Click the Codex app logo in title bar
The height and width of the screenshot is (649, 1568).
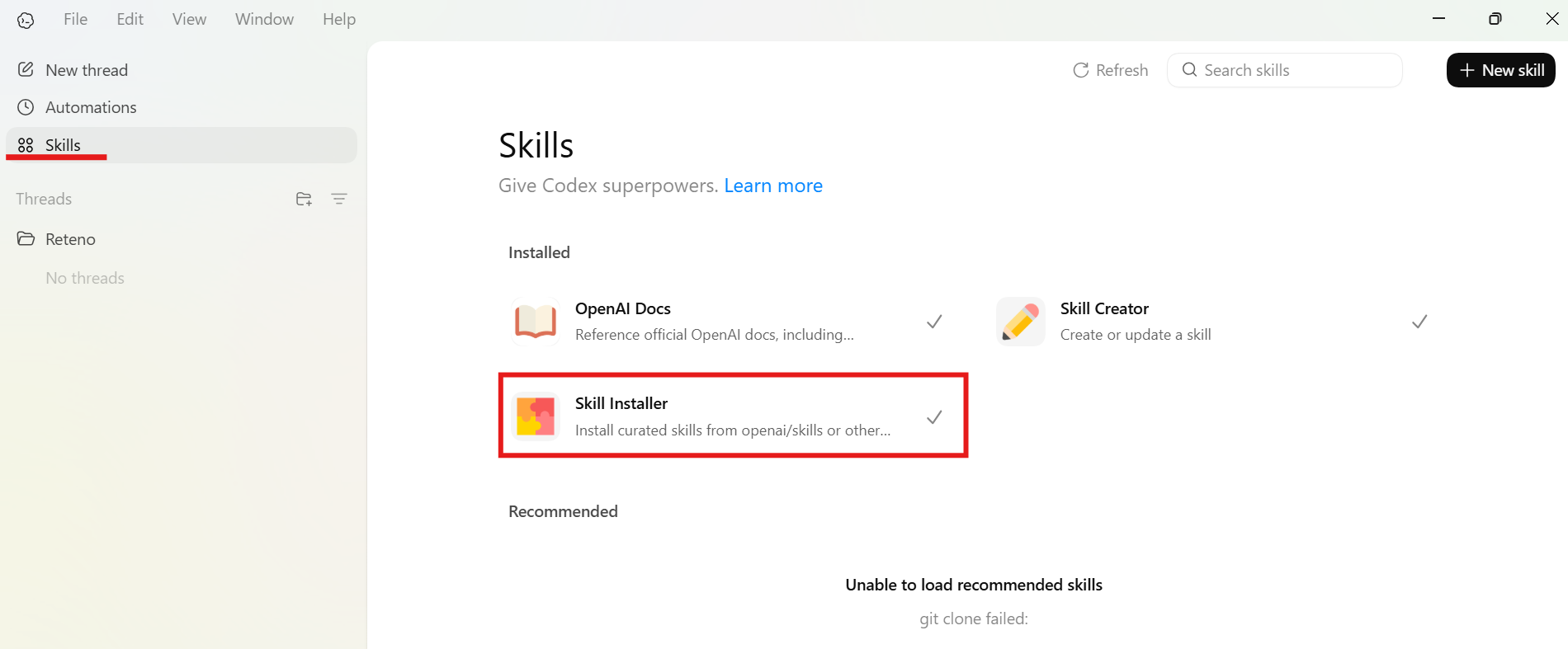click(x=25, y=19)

• • • • • • •

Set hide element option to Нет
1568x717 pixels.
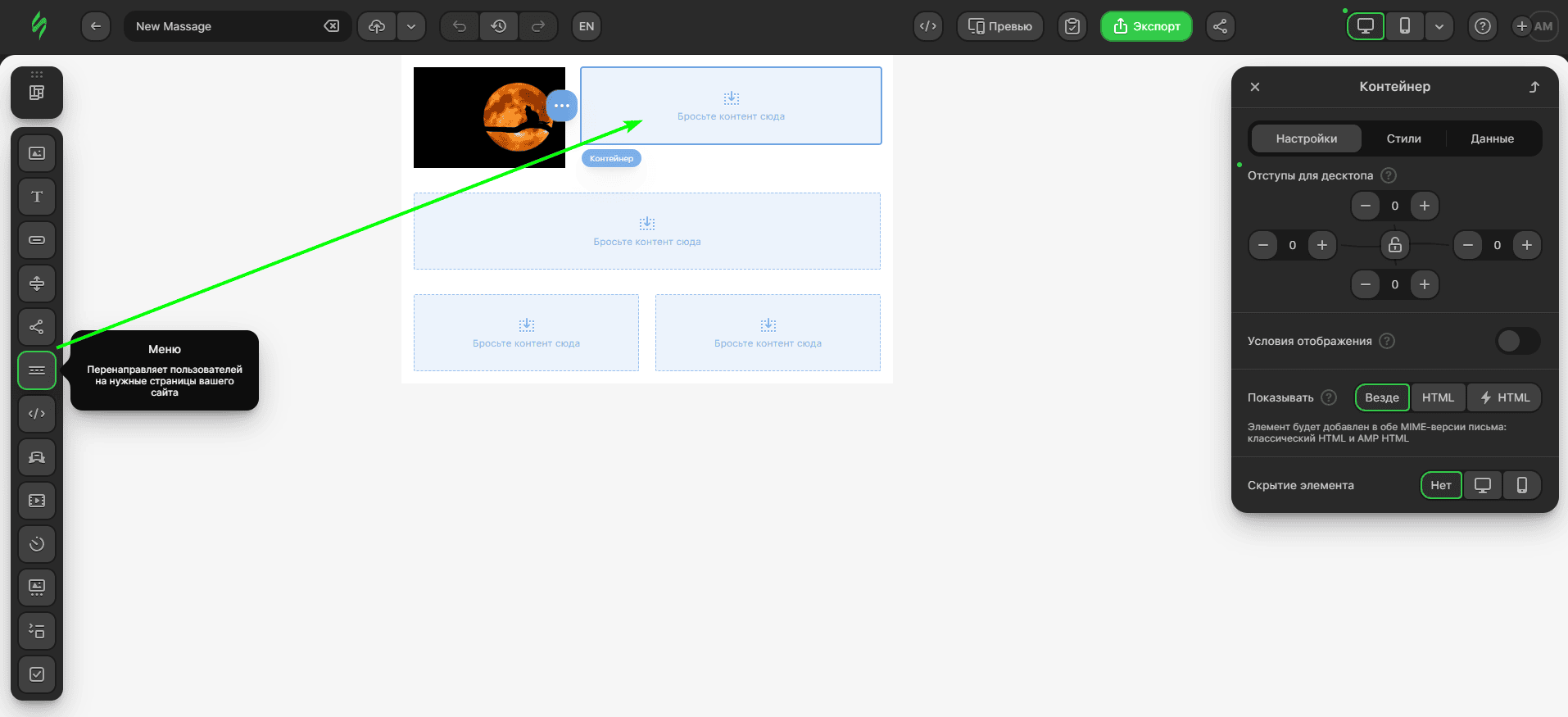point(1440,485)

• • • • • • •

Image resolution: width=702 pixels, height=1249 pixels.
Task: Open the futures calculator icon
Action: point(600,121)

• • • • • • •

Stated goal:
Find every line in the records above that contains the string "width" and copy each one. Case counts.

Problem solution:
The height and width of the screenshot is (649, 1568).
Image resolution: width=702 pixels, height=1249 pixels.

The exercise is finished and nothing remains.